Conclusion

‘« L’automobile dans la ville est un sujet qui fâche. Faites une réflexion lors d’une soirée, ou intervenez dans un colloque sur ce thème, et vous pouvez être sûr qu’une vive discussion sera lancée, que certains vous suivront au-delà de ce que vous pensez vous-même, tandis que d’autres vous mettront en cause avec vigueur, ayant perçu dans vos propos bien autre chose que ce que vous aviez cru exprimer. » 2019

Dans cette entreprise difficile, à laquelle de nombreux chercheurs se sont attelés et qui consiste à chercher à comprendre la place prise par l’automobile dans les pratiques de mobilité urbaine, nous nous sommes efforcés pour notre part de mettre en évidence toute l’importance de l’organisation spatiale des ensembles urbains. En travaillant à l’interface des pratiques socio-spatiales, des offres de mobilité et des formes de développement urbain, nous nous sommes alors attachés à étudier les caractéristiques et les dynamiques d’un espace socialisé favorable à l’usage de l’automobile. Cet espace socialisé, tel qu’il est approprié mais également tel qu’il est produit, renvoie à une notion qui fait florès depuis quelques années dans les sciences sociales, celle de territoire. A partir d’analyses appuyées sur l’étude des agglomérations de Lyon, Lille et Stuttgart, la thèse que nous avons voulu développer entendait donc expliquer la place et le rôle de l’automobile dans les villes par la production au sein de l’espace ou du champ urbain d’un territoire pour ce moyen de transport, c’est-à-dire d’un espace qui lui soit dévolu et qu’elle s’est appropriée.

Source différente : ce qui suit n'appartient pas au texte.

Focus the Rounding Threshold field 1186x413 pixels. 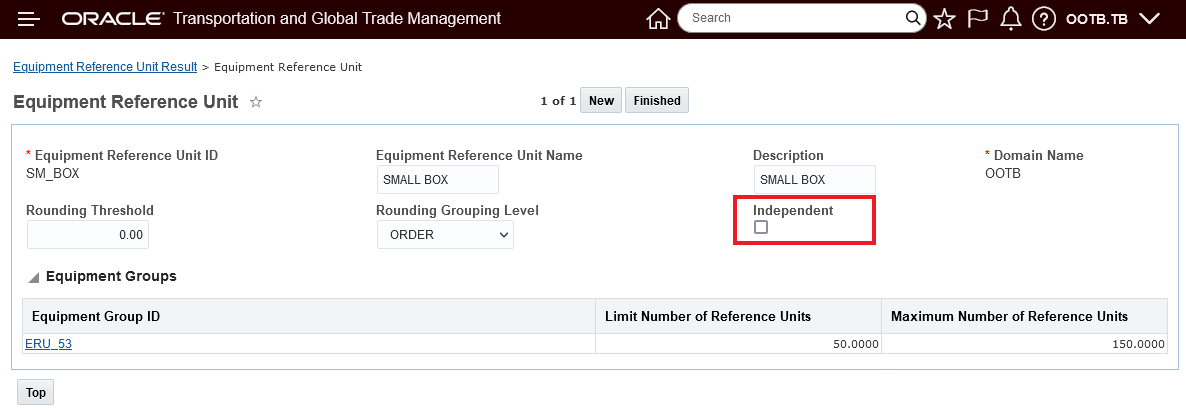click(88, 235)
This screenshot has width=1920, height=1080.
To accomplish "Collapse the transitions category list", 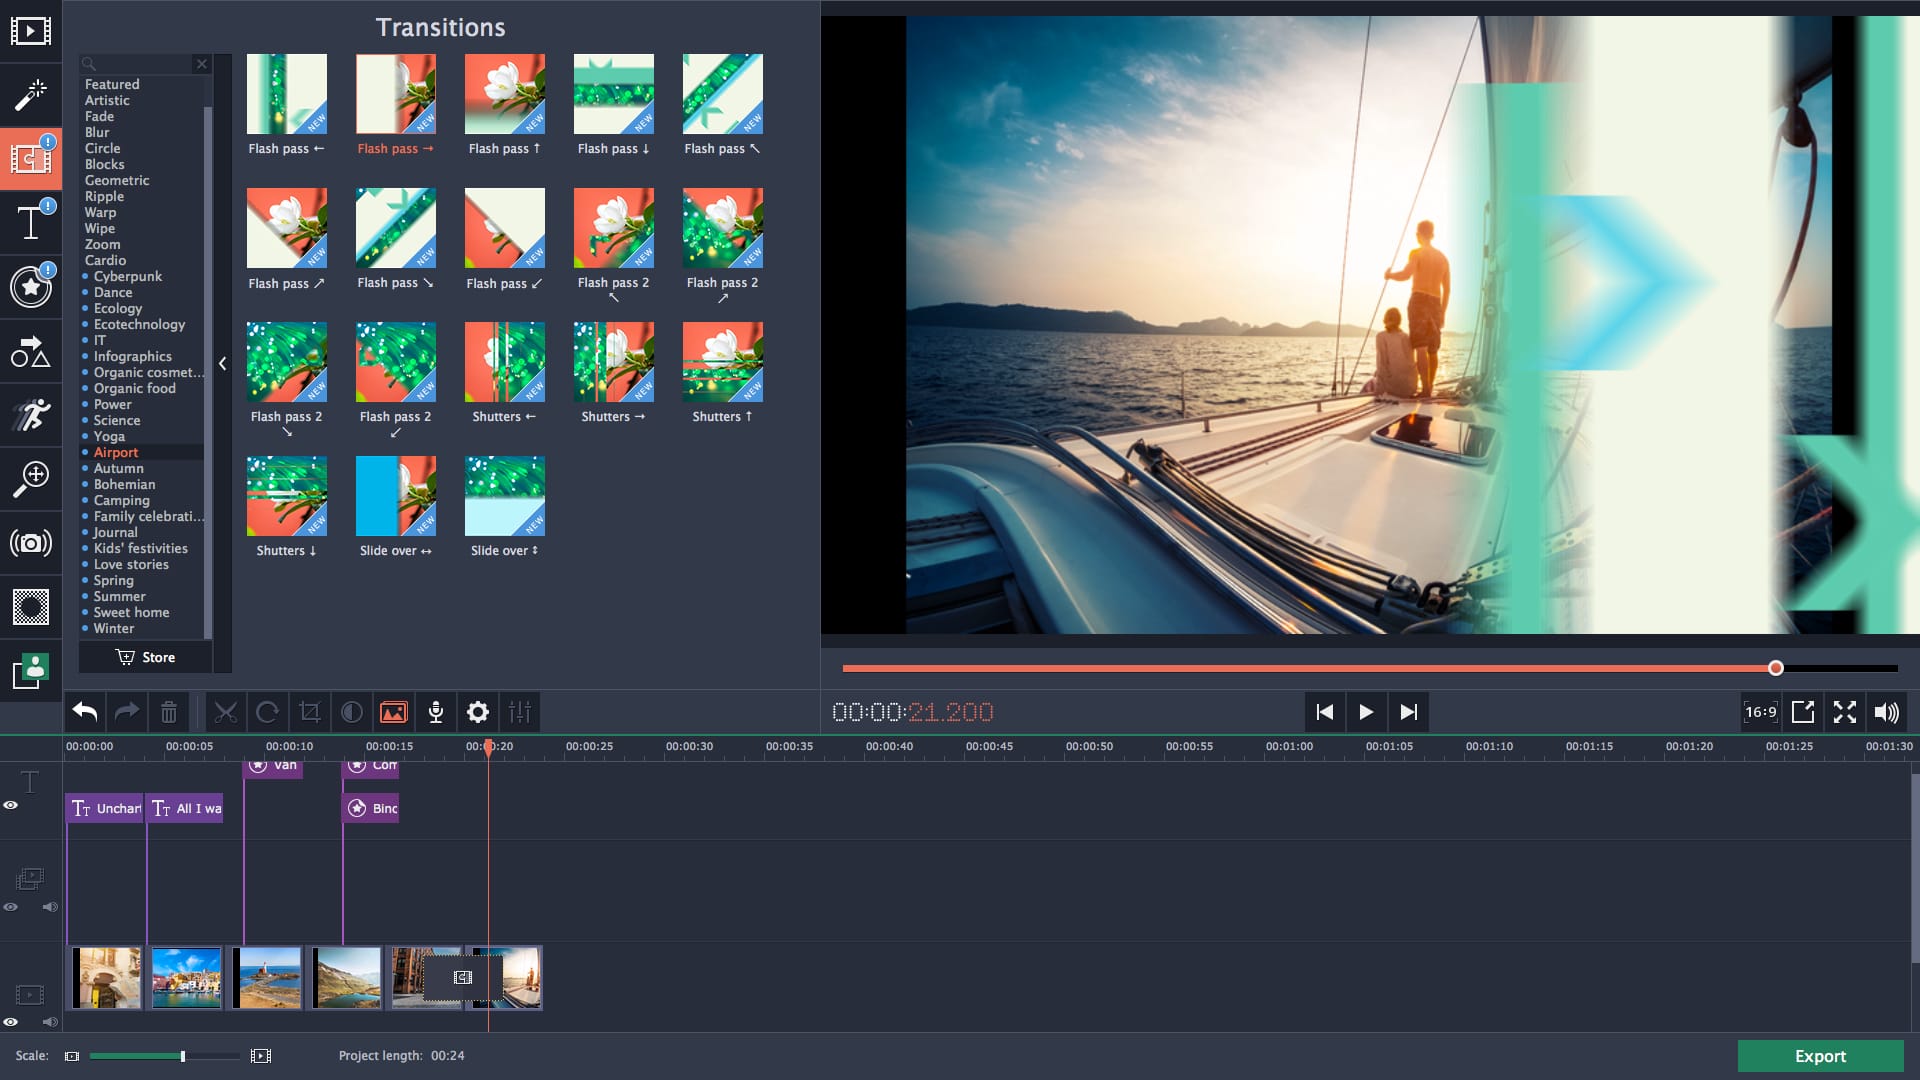I will click(223, 364).
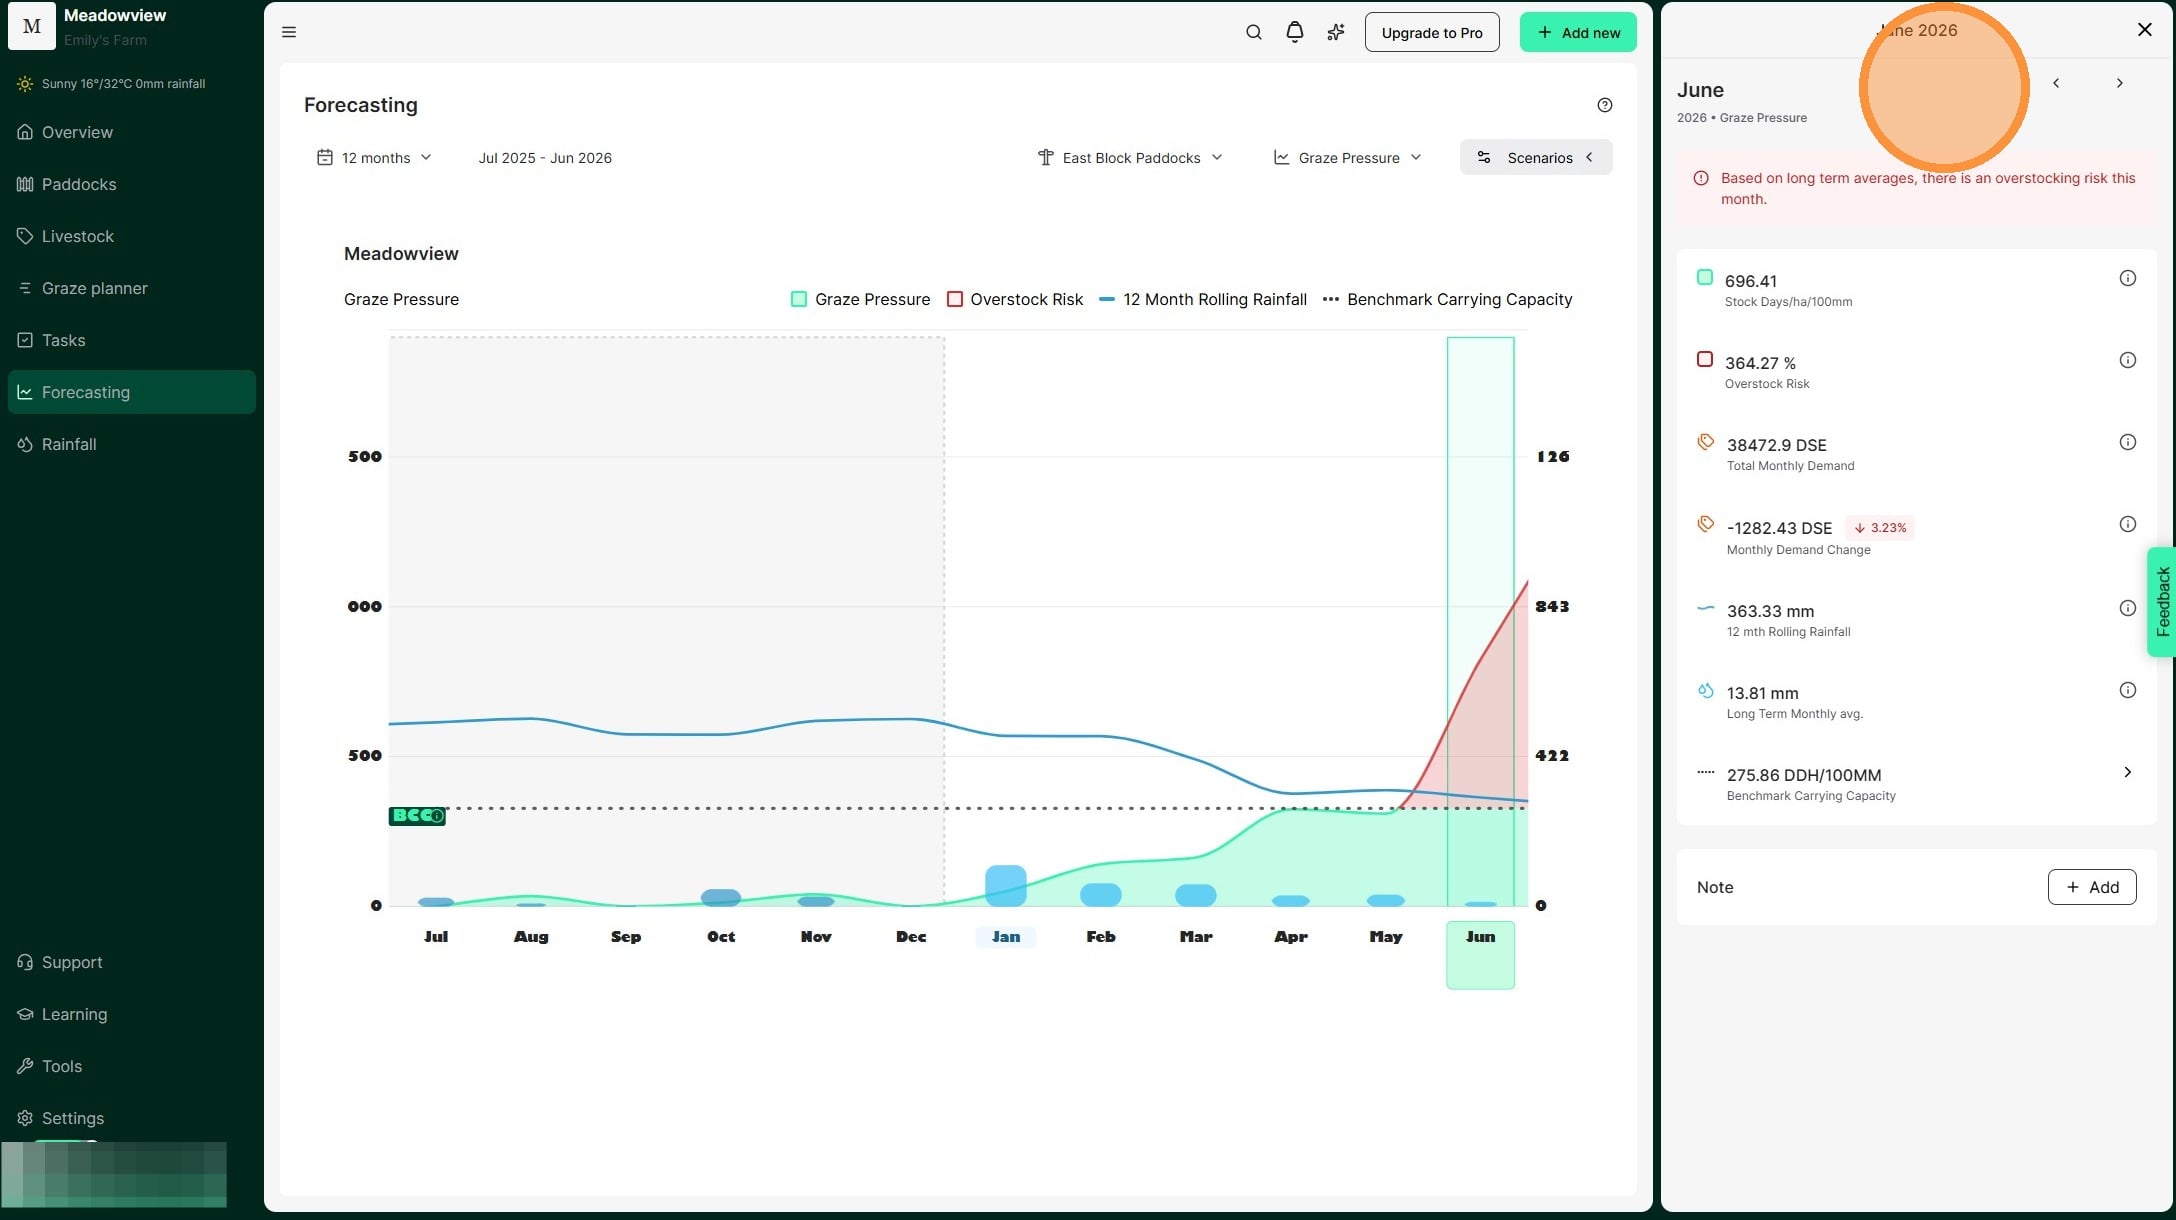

La première hypothèse visant à étayer cette thèse consistait à postuler que les comportements des individus, aussi stratégiques et essentiels soient-ils, ne pouvaient être à eux seuls tenus responsables de l’emprise grandissante de l’automobile dans la mobilité urbaine. Pour mieux concevoir comment l’automobile a pénétré dans la "cité" des individus – c’est-à-dire dans la ville autant que dans la société –, il nous semblait important de souligner en quoi les choix individuels, de déplacement comme de localisation, découlaient de décisions ou de déterminants plus généraux. Ces influences, relatives notamment à la production d’un territoire urbain de l’automobile, nous paraissaient alors inviter les "usagers de la ville" à effectuer des choix de mobilité placés sous contraintes.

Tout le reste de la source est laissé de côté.